African Americans have been arrested for decades on marijuana charges at rates disproportionate to the rest of the population.

Ten states and Washington, D.C. have legalized recreational marijuana. Just one of them took steps to ensure that minority communities would share in the economic windfall of legalizing a potentially $3 billion industry

Illinois just became the 11th state to legalize recreational marijuana in a historic bill that established a taxed and regulated pot market while also addressing social equity.

For the rest, it was a missed opportunity to redress inequality, New York Times reported.

Black lawmakers have successfully blocked legalized recreational marijuana in New York until they get assurances that Black communities will benefit. They want to be assured some of the money will go toward job training programs and that Black entrepreneurs will get licenses to cultivate or sell marijuana.

Some lawmakers say marijuana legalization has perpetuated inequality with wealthy, white investors often profiting from the fledgling industry.

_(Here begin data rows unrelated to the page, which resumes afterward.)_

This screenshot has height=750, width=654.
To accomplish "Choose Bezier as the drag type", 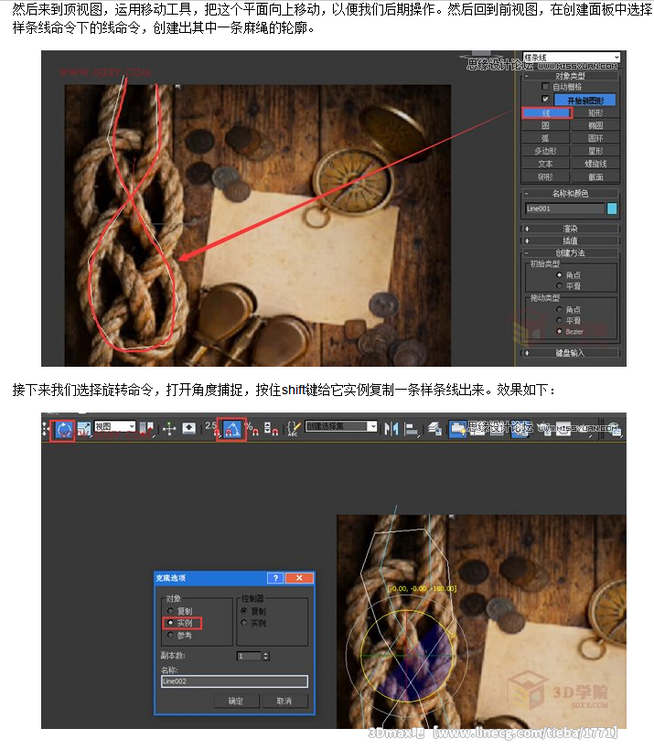I will [558, 330].
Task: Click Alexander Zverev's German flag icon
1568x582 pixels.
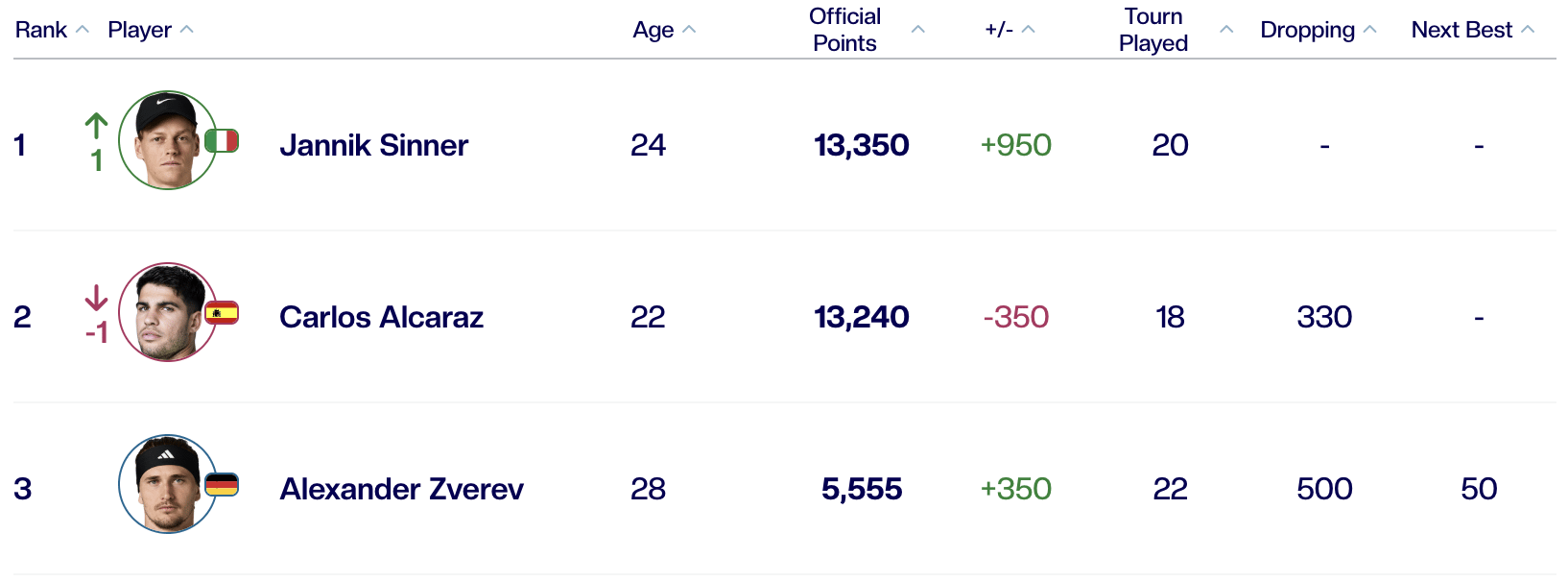Action: tap(222, 485)
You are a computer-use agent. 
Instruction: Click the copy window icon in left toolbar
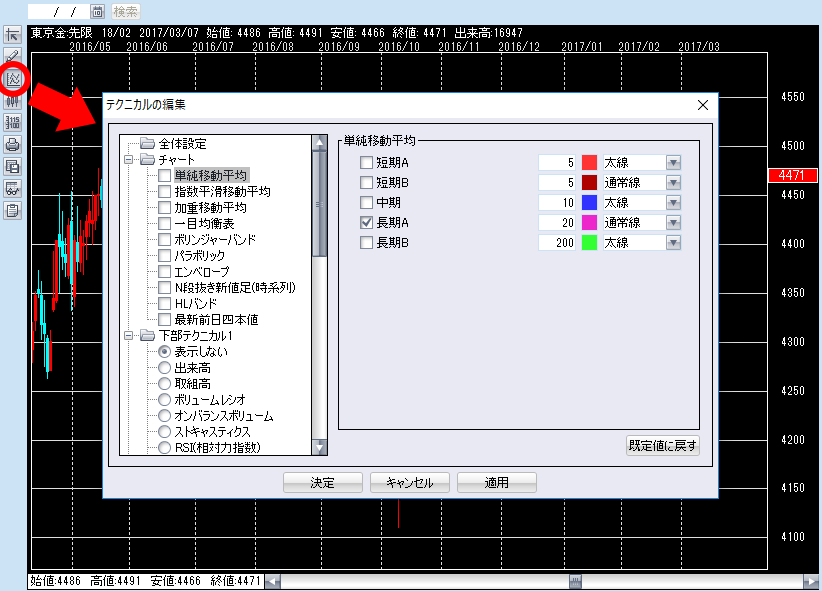(13, 167)
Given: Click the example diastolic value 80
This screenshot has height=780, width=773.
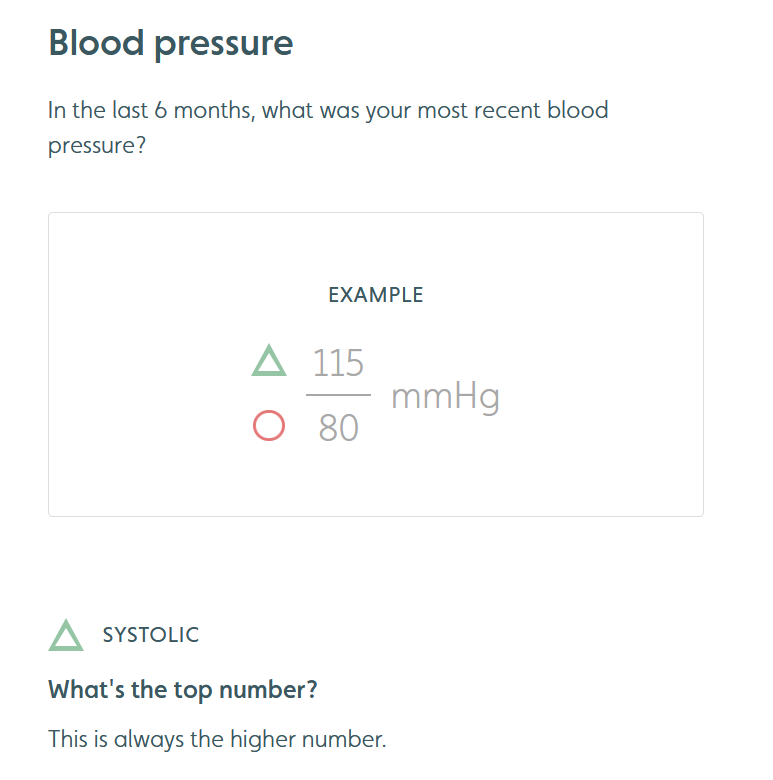Looking at the screenshot, I should coord(338,427).
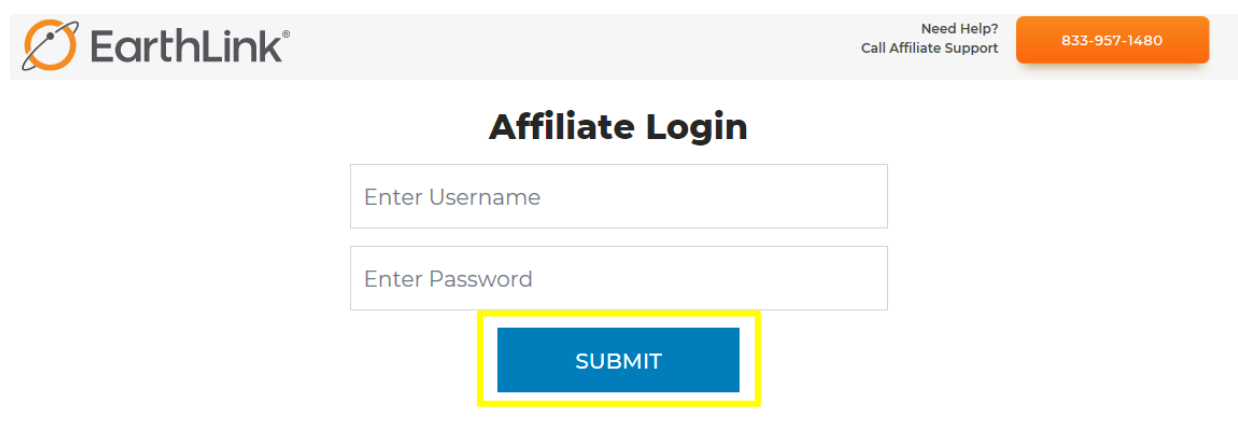The width and height of the screenshot is (1238, 421).
Task: Click the EarthLink orange orbit logo icon
Action: [50, 46]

Black entrepreneurs in Colorado said they were banned from qualifying for licenses because of marijuana-related convictions. Just a handful of Black people are amongthe thousands of cultivation or dispensary license holders there, and continue to be arrested on marijuana-related charges at almost three times the rate of whites, New York Times reported.

“The legal cannabis industry is in danger of becoming one more chapter in a long American tradition of disenfranchising people of color,” Avins wrote in Quartz.